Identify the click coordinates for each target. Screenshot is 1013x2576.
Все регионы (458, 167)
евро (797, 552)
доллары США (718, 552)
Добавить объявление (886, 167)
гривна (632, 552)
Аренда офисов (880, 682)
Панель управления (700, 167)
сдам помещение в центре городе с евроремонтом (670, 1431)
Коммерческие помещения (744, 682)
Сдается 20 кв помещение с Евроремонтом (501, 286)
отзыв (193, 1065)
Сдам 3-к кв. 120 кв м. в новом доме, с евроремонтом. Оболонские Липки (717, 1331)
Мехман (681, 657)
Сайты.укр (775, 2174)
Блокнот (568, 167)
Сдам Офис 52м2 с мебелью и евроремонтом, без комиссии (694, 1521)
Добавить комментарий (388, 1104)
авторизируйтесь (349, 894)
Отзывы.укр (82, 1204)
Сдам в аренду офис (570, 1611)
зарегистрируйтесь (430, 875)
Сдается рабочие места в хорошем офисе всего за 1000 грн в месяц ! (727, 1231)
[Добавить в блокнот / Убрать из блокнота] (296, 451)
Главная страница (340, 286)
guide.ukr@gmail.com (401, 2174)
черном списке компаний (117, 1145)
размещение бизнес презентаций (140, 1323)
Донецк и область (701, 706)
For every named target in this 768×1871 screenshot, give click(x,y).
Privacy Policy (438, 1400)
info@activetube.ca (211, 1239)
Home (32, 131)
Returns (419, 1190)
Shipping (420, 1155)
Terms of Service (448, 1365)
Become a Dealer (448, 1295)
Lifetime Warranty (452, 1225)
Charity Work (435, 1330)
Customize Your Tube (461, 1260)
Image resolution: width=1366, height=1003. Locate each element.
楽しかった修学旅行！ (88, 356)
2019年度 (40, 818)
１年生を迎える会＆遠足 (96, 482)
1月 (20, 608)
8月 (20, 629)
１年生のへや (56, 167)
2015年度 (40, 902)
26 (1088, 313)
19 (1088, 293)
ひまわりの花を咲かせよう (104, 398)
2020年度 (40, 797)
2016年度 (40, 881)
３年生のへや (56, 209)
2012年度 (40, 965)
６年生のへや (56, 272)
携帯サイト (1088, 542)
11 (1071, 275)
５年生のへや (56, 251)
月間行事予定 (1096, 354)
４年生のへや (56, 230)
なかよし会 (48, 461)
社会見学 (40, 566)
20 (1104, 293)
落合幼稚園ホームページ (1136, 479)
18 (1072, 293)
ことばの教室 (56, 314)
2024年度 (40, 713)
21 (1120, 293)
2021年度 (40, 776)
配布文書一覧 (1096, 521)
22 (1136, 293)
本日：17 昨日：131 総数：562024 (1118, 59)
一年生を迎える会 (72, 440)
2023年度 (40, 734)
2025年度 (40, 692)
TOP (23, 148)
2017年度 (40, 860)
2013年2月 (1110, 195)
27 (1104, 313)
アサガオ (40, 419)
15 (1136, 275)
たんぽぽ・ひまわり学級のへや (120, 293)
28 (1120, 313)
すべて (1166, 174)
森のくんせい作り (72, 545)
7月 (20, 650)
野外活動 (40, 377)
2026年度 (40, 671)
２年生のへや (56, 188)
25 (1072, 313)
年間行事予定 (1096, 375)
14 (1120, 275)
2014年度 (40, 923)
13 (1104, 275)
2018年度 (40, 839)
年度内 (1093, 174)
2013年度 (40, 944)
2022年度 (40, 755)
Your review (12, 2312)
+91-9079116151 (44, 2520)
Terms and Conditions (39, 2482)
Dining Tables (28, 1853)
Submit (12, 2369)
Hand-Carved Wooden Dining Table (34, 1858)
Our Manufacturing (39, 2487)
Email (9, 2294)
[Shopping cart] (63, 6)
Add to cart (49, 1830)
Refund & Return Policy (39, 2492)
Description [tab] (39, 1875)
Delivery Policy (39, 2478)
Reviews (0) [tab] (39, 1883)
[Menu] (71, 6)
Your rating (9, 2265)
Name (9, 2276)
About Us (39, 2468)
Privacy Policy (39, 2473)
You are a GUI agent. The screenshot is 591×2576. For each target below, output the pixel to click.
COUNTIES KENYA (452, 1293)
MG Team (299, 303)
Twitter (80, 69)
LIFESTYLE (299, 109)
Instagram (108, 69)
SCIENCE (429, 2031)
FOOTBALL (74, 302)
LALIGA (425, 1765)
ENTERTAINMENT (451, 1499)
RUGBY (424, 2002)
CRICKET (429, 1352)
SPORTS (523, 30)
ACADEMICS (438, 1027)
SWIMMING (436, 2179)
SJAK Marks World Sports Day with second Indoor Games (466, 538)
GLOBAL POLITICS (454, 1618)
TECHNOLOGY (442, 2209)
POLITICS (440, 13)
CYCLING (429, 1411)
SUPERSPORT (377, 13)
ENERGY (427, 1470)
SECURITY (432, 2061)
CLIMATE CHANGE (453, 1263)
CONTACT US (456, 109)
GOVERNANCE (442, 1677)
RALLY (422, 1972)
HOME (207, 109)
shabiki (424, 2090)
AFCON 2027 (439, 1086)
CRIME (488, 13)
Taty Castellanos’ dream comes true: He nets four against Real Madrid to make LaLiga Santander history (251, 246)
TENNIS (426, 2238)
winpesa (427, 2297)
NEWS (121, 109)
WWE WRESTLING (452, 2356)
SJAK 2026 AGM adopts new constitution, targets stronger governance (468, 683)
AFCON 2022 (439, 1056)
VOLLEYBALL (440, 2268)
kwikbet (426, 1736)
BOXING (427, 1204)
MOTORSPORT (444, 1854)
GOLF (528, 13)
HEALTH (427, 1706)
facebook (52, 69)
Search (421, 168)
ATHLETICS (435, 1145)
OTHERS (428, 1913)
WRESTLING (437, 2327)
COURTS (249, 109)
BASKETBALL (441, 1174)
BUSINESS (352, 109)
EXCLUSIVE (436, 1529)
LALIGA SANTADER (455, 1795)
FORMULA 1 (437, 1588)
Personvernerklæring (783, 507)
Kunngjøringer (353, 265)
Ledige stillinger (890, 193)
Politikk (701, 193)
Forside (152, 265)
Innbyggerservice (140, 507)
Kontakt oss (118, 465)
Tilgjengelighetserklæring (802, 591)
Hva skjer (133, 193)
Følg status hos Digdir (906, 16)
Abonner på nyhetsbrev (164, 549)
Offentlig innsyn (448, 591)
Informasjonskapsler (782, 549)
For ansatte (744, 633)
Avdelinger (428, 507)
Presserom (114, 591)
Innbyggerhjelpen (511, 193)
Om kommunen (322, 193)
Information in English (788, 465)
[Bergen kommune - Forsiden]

::::

## [Task objective]
Extract the lines of the preceding material that run from the line with "2015年度 (40, 902)" through the line with "ことばの教室 (56, 314)", inclusive, reproducing them exactly and adding nothing.

## [Response for this exercise]
2015年度 (40, 902)
26 (1088, 313)
19 (1088, 293)
ひまわりの花を咲かせよう (104, 398)
2020年度 (40, 797)
2016年度 (40, 881)
３年生のへや (56, 209)
2012年度 (40, 965)
６年生のへや (56, 272)
携帯サイト (1088, 542)
11 (1071, 275)
５年生のへや (56, 251)
月間行事予定 (1096, 354)
４年生のへや (56, 230)
なかよし会 (48, 461)
社会見学 (40, 566)
20 (1104, 293)
落合幼稚園ホームページ (1136, 479)
18 (1072, 293)
ことばの教室 (56, 314)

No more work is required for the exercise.